## What to do
Copy the lines word for word, from the line with "You are a computer-use" up to and including the line with "(x=594, y=178)", but don't include the pictures.

## Recorded information
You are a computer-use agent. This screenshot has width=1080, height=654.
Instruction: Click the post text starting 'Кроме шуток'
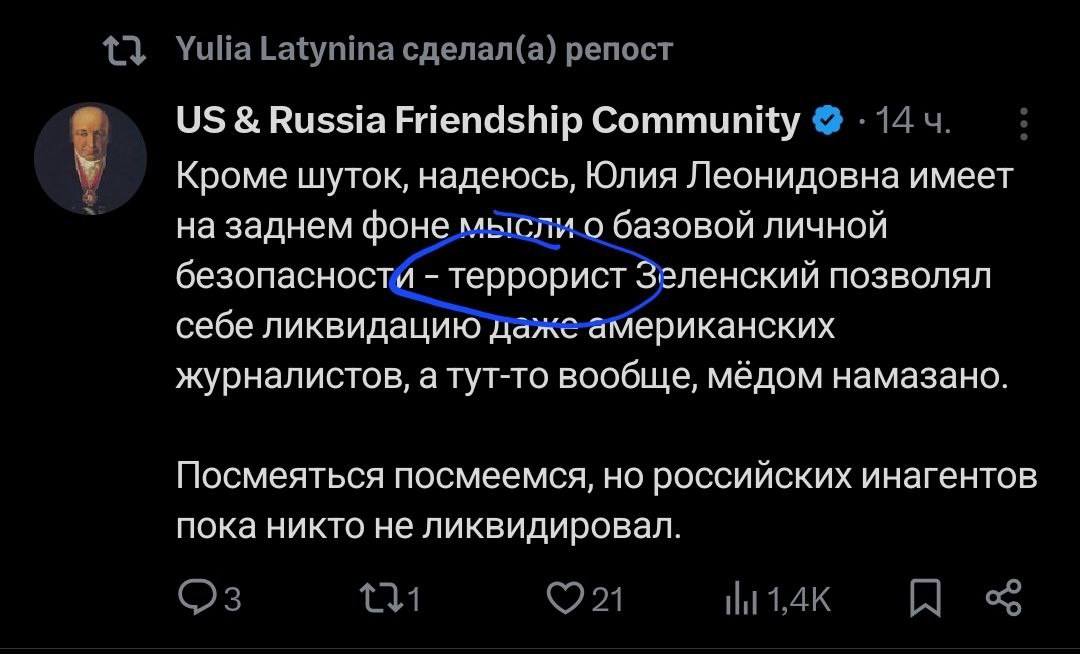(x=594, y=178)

* * *

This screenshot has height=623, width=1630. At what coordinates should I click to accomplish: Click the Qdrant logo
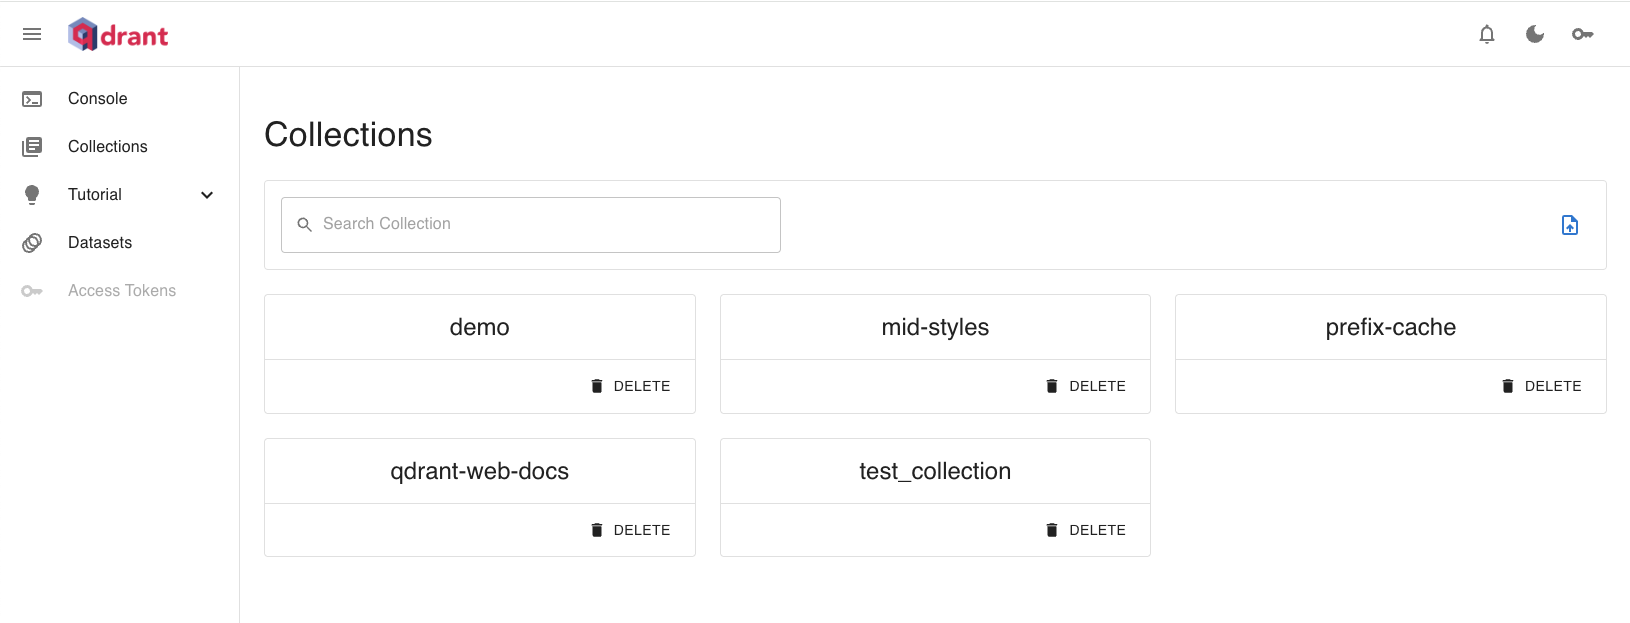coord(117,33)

## Exercise output
You are a computer-use agent. This screenshot has width=1080, height=654.
Instruction: Click the post text starting 'Кроме шуток'
(x=594, y=178)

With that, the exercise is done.